[Word and element location entries]
______________________________

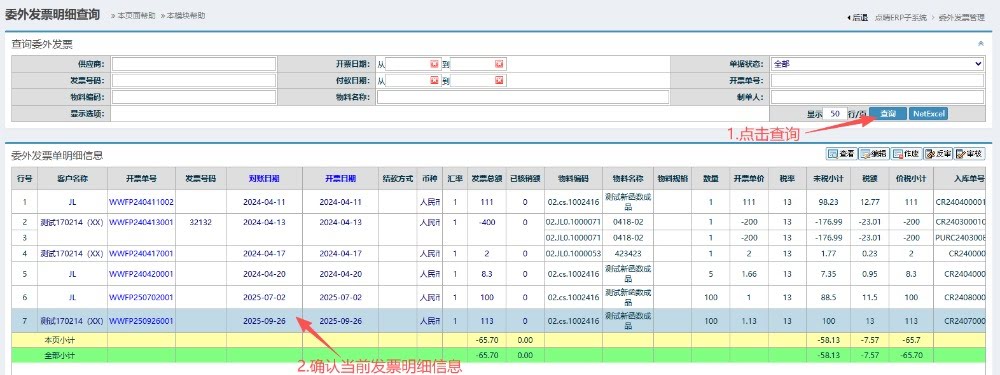Click the 编辑 edit toolbar button
This screenshot has height=375, width=1000.
click(873, 154)
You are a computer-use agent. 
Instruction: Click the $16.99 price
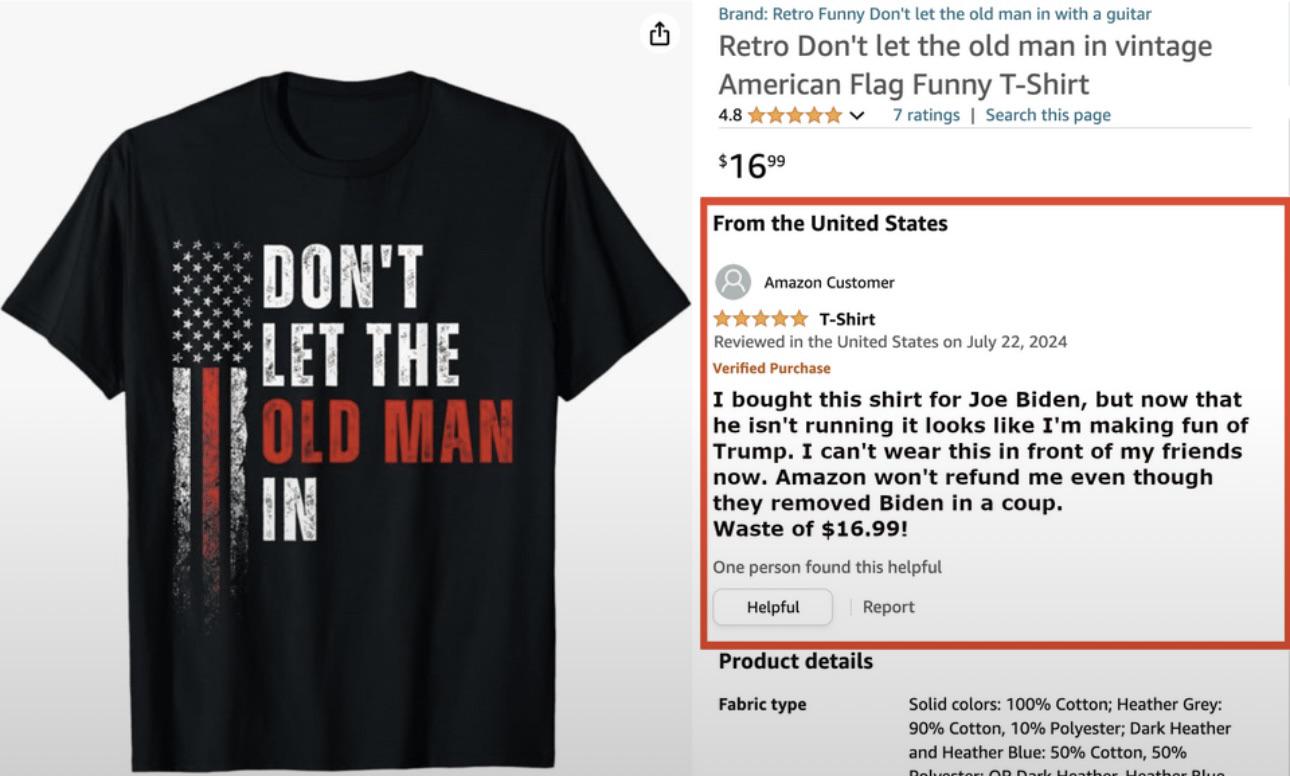(752, 164)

______________________________

■ PROMPT ■
Output every line of the entries above verbatim, omitting the images.

■ COMPLETE ANSWER ■
Click the 编辑 edit toolbar button
This screenshot has height=375, width=1000.
click(873, 154)
You are a computer-use agent. 
Instruction: Click the $16.99 price
(752, 164)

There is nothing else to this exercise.